However, alterations have been made to signal RD5 (Down Home) at Richmond.
Signal RD5 is now timed to check that train speed on approach is not above 20 kph.
The train stop at the signal will remain raised until the train speed is checked not in excess of 20 kph.
RD5 indications being either Green over Red to proceed to platform 2 or Yellow over Red to turnout into platform 1.
Platform 1 here in NSW is always the UP direction platform, 2 the Down Direction platform.
Richmond being a terminal station, trains can arrive and then depart from either platform, 2 being the usual.
Once speed is confirmed, the train stop will lower permitting the train to continue into the designated platform.
Temporary Speed Restriction warning and caution boards have been installed until a Permanent Speed Board can be installed.
This timed situation is normally applied to the Low Speed indication (small green below Red over Red).
The Low Speed permits trains to close up and reduce the normal double overlap applied on the Inner Metrop.
How ever, within the Underground, the train stop will remain raised on a Green over Red (Caution) indication.
Signals within the Underground are positioned much closer than above ground, hence speed check is applied.
The indication of RD5 to proceed into the storage siding is via the small Yellow (Calling On).
Frame D must be manually operated to access the storage siding, hence the train must be stopped at RD5.
Previously, the only Permanent Speed board on approach to Richmond displays 50 kph prior to East Richmond platform.
50kph descending the 1 in 77 grade into Richmond platform is a tad aggressive.
ROAD KNOWLEDGE is VITAL.
But, with this change, I am wondering what will occur during wet weather when a Tangarbage works to Richmond.
T sets have an aggressive wheel slide sensor, to prevent wheel lock up.
When the wheel slide sensor starts ticking, EP brakes are released.
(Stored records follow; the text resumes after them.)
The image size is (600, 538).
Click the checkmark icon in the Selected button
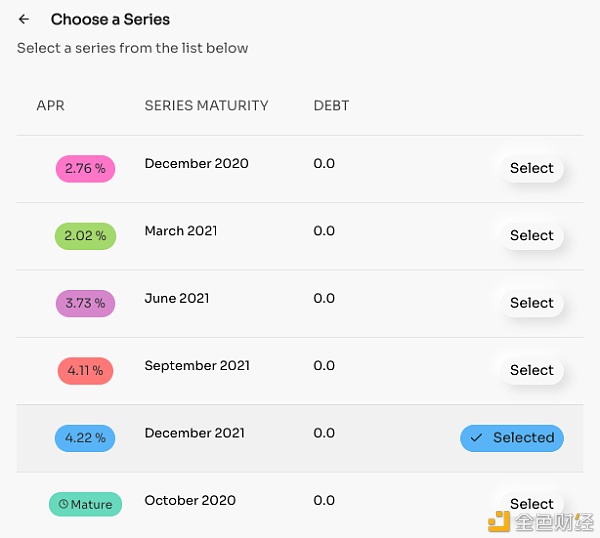click(x=476, y=438)
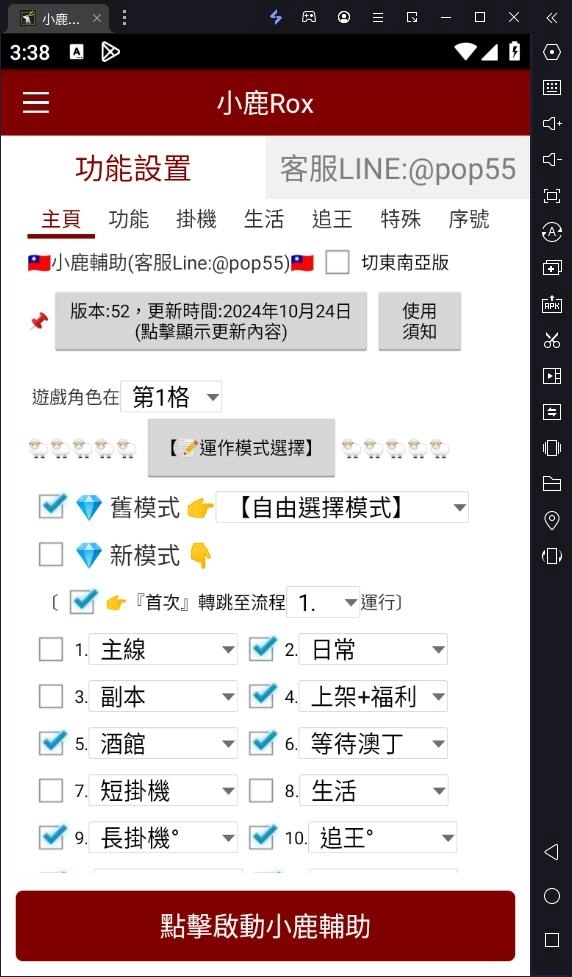572x977 pixels.
Task: Tick the checkbox for 1. 主線
Action: 51,649
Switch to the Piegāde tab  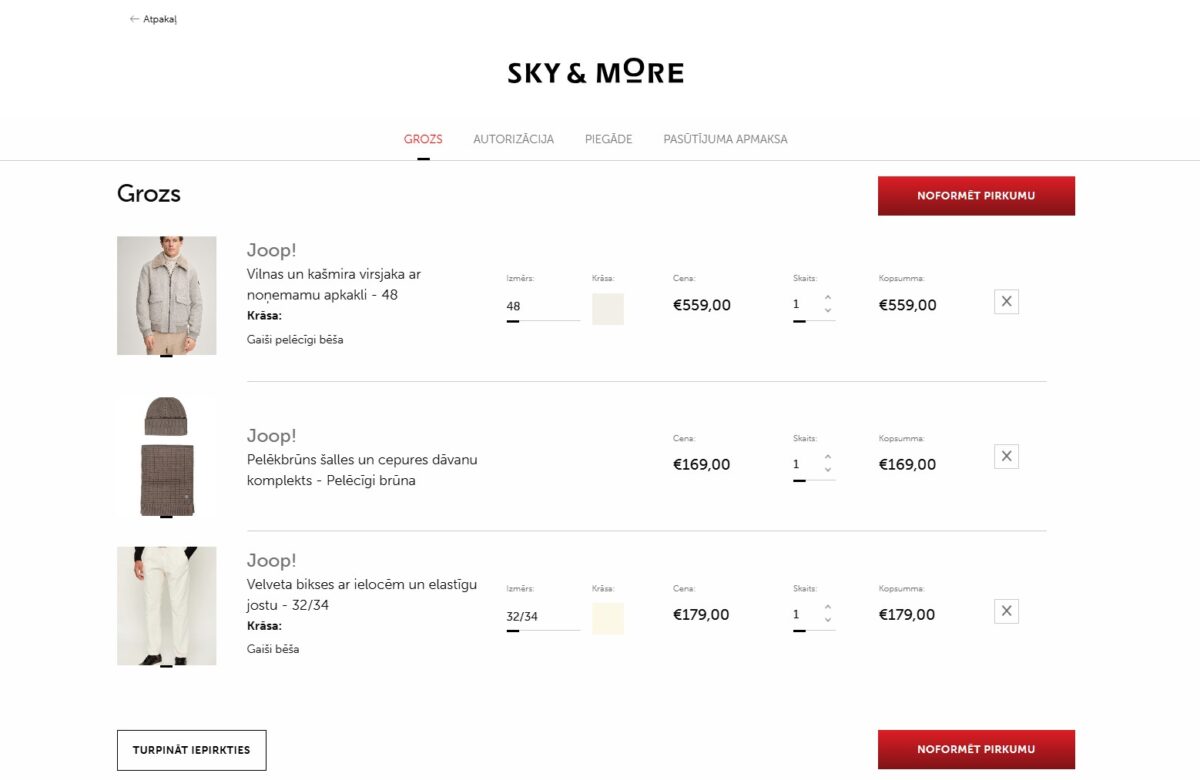(x=608, y=139)
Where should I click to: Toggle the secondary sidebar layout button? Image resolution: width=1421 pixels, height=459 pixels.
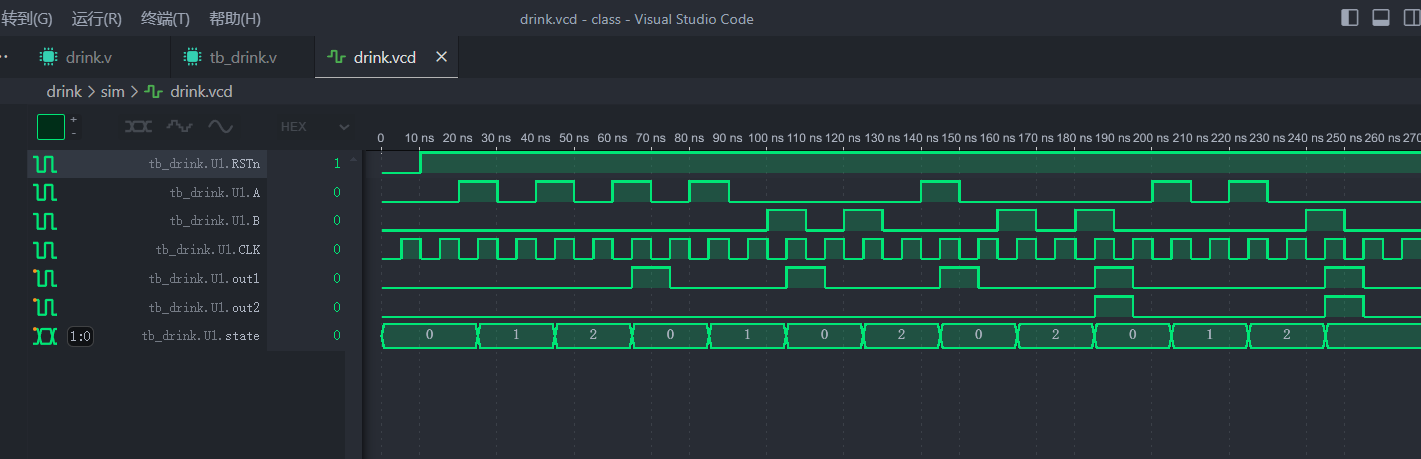(x=1411, y=18)
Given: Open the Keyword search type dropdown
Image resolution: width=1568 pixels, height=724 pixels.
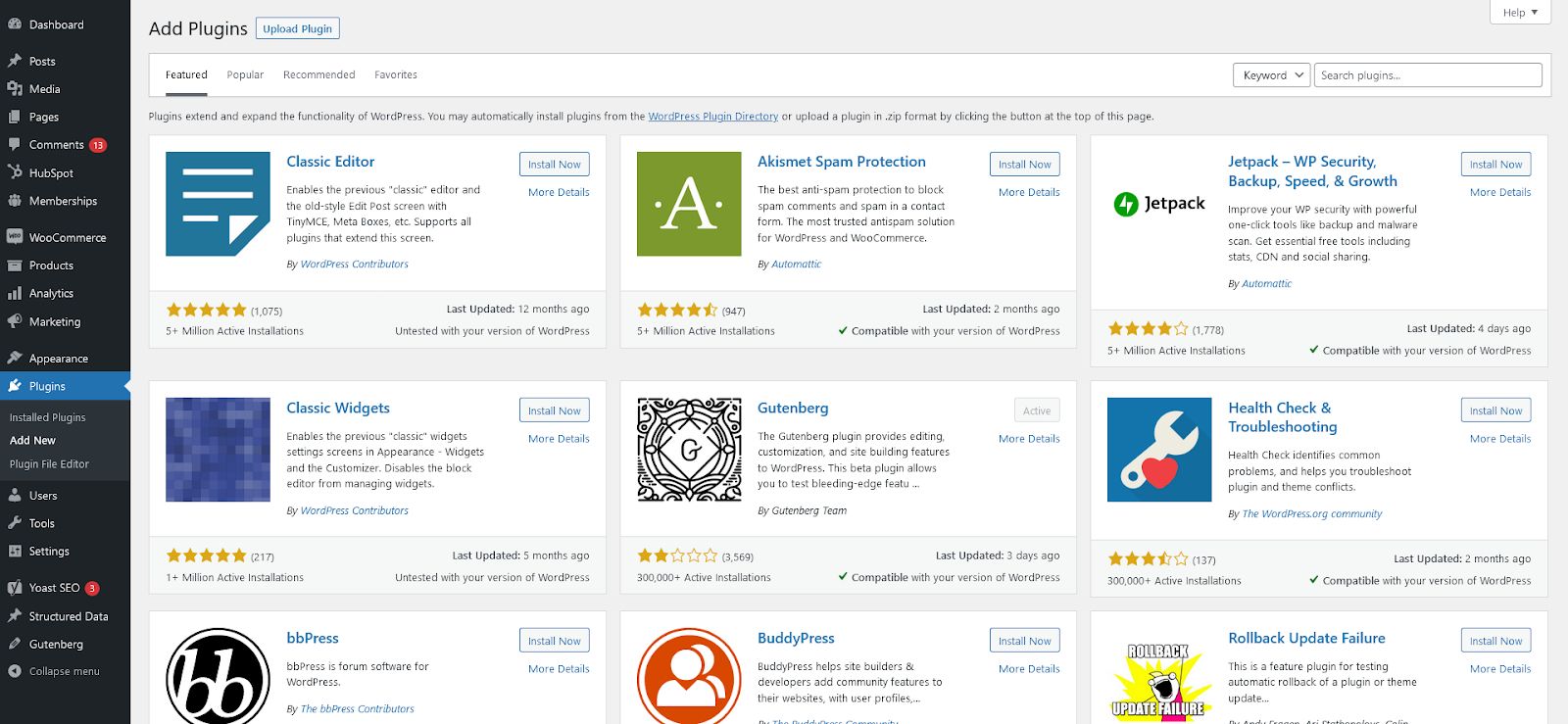Looking at the screenshot, I should (1271, 75).
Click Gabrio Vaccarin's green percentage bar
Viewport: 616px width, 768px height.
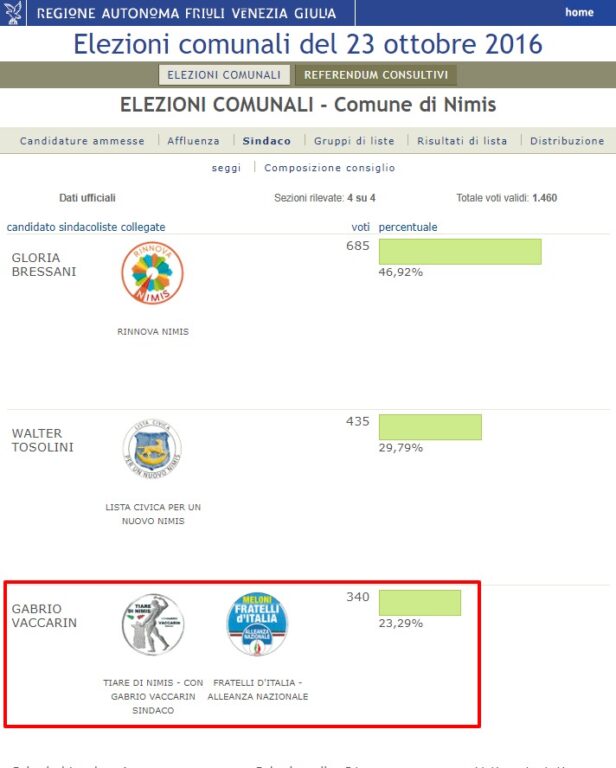(420, 603)
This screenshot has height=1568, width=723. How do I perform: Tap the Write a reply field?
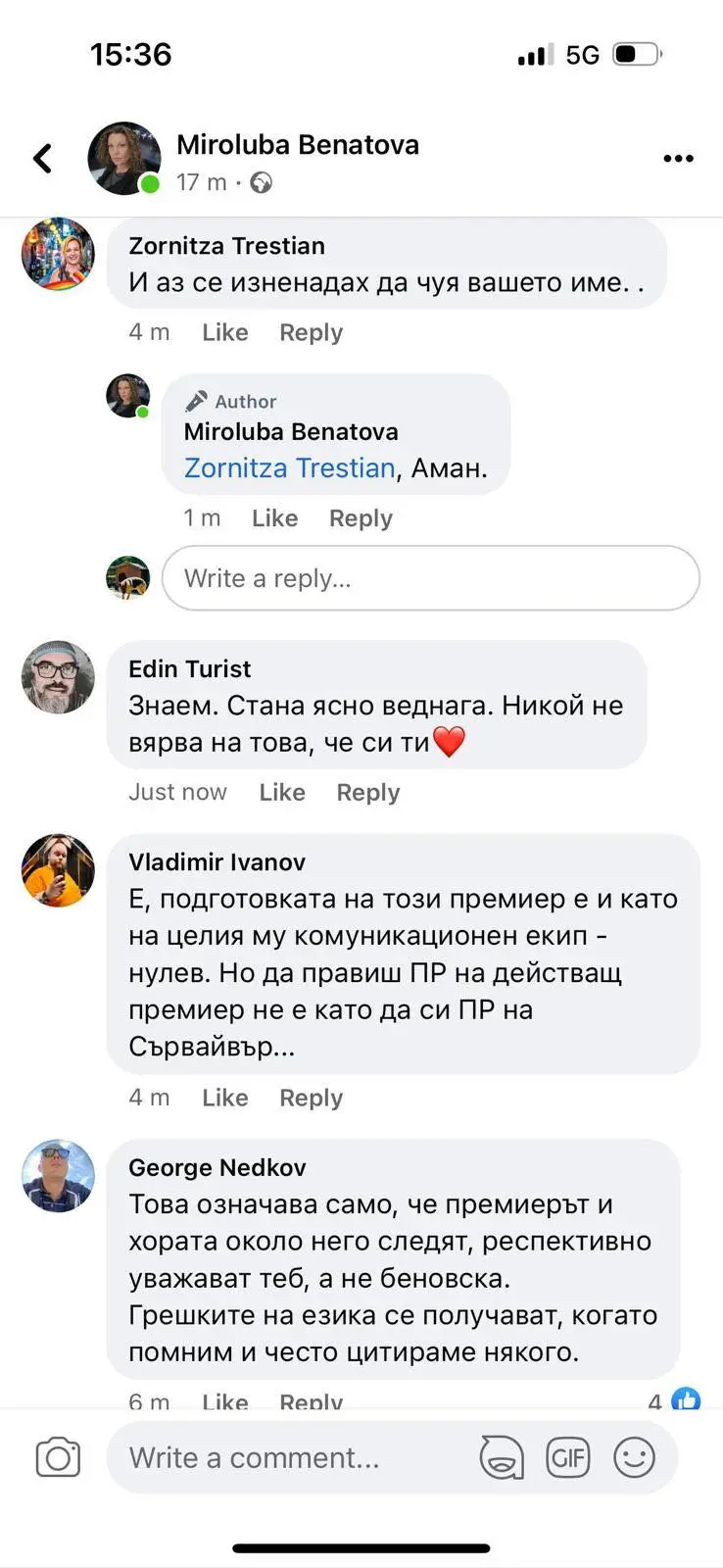pyautogui.click(x=430, y=578)
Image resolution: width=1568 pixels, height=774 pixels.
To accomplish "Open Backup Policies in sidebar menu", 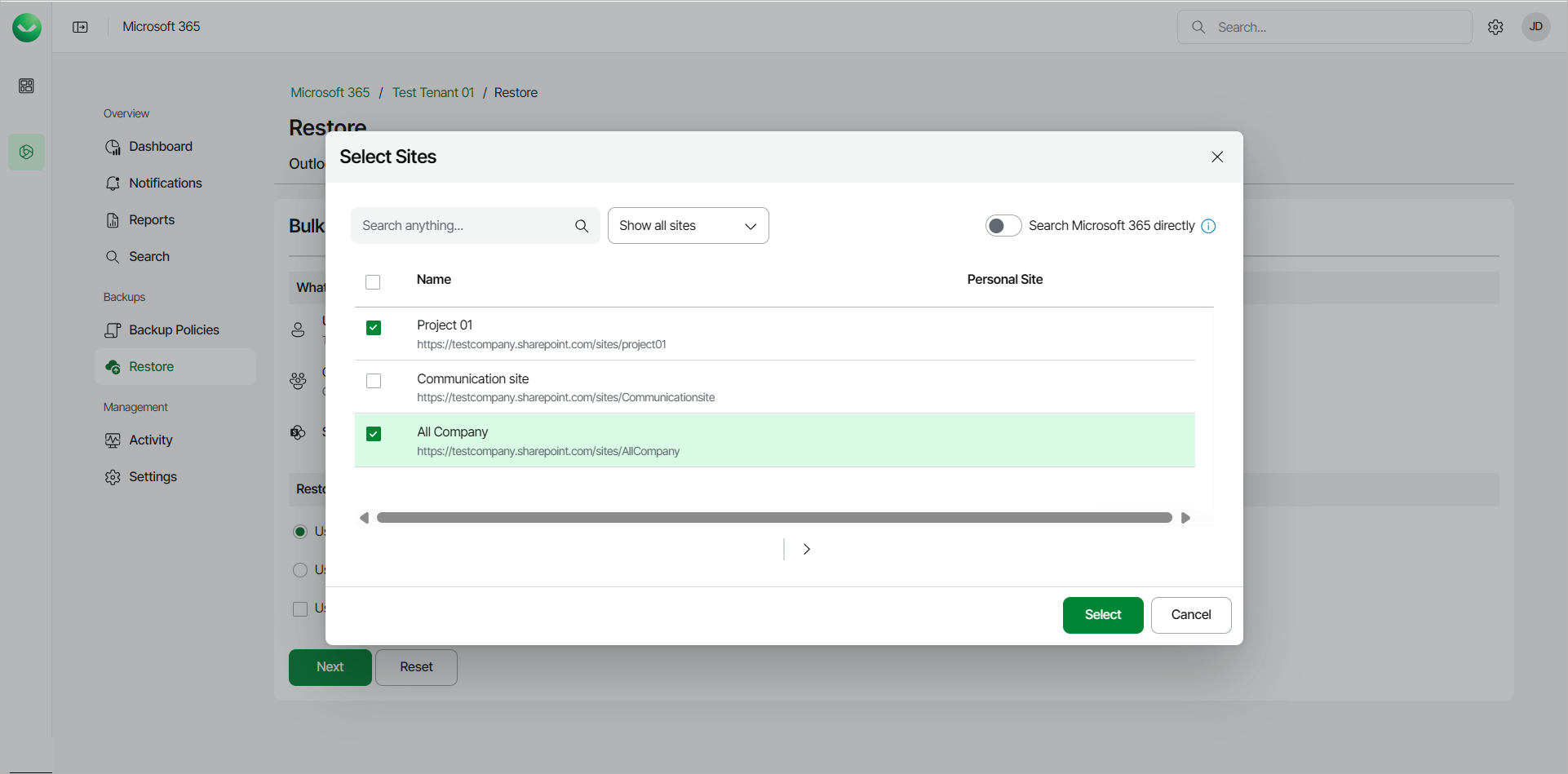I will coord(174,330).
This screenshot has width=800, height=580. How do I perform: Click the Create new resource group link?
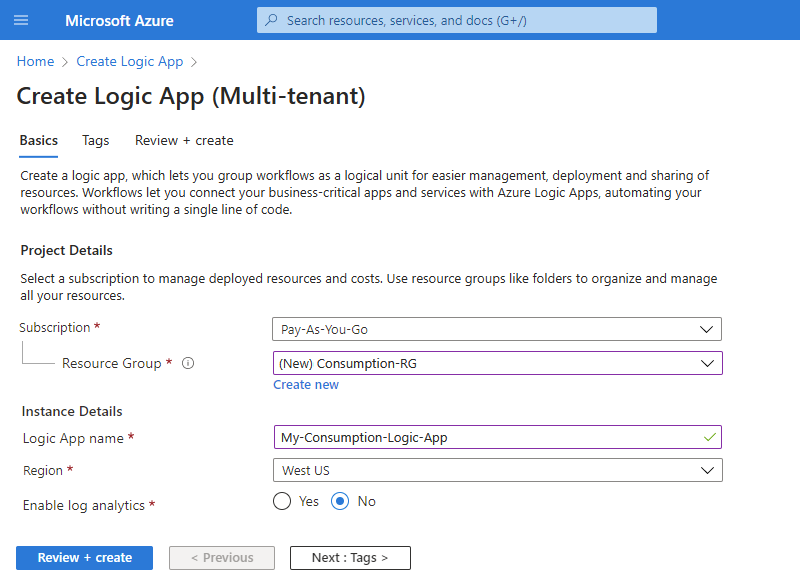pos(306,384)
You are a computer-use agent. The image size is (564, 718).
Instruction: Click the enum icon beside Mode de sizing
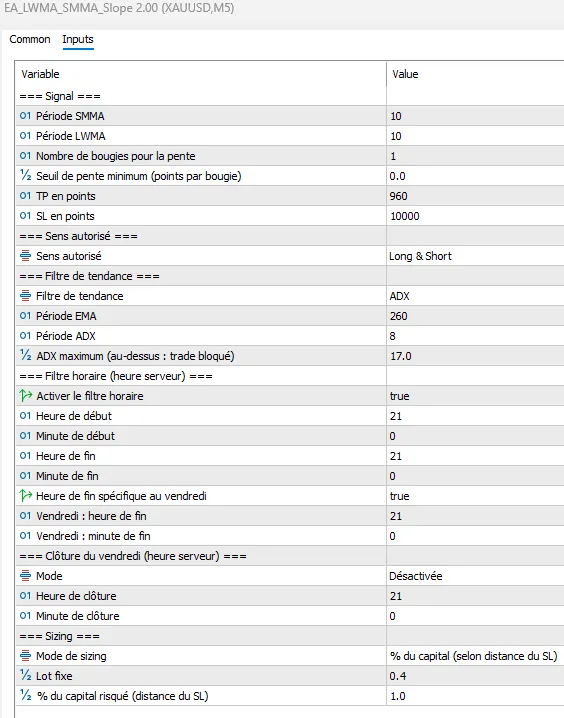[25, 656]
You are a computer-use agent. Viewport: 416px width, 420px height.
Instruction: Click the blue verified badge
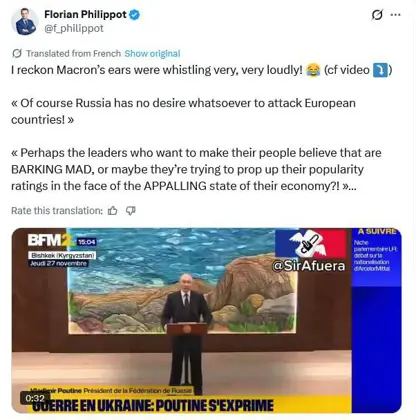point(134,15)
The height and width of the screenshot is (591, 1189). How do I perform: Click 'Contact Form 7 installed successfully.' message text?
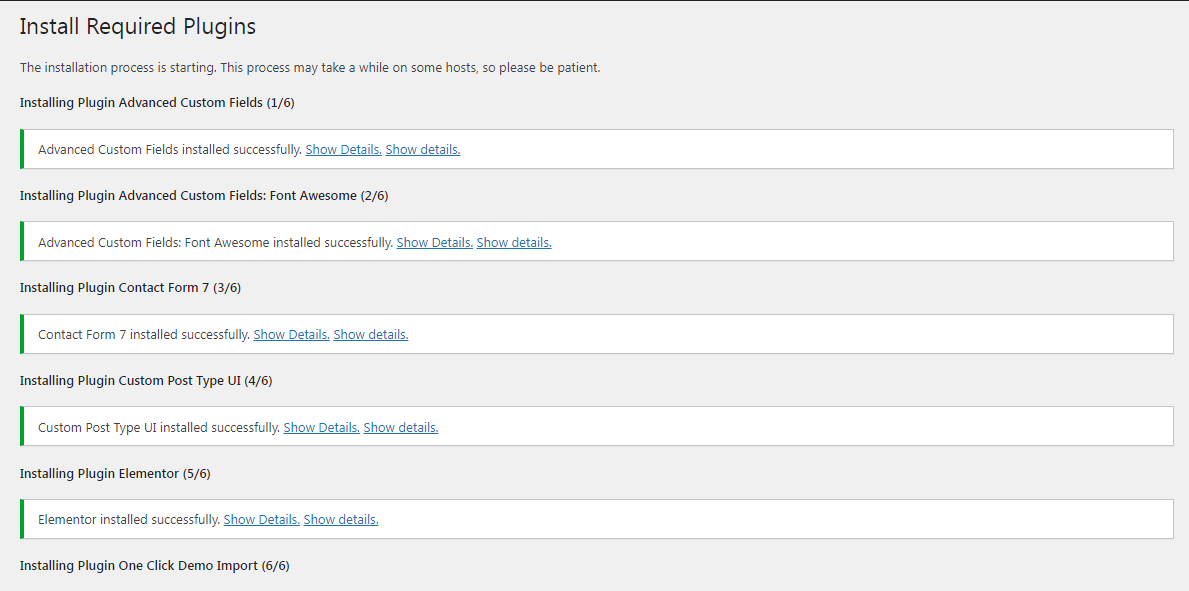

Worse still, Westinghouse air brake can also be released.
This be the reason that Tangarbages have snotted numerous things in the past, including the Richmond buffer stop.
Tangarbages have refused to stop even when on a climbing grade in wet weather.
Signal RD5 is situated just before the 1 in 77 falling grade.
So, even if train speed on approach is ok for 20 kph, such could quickly increase on descent to the platform.
Without an intermediate train stop positioned between the signal and buffer stop, I can still see buffer snots occurring.
And, I am guessing that if another buffer snot does occur, that an intermediate train stop will be quickly installed.
Simple solution, detrain at East Richmond and hoof the 800 metres to Richmond.
Steve.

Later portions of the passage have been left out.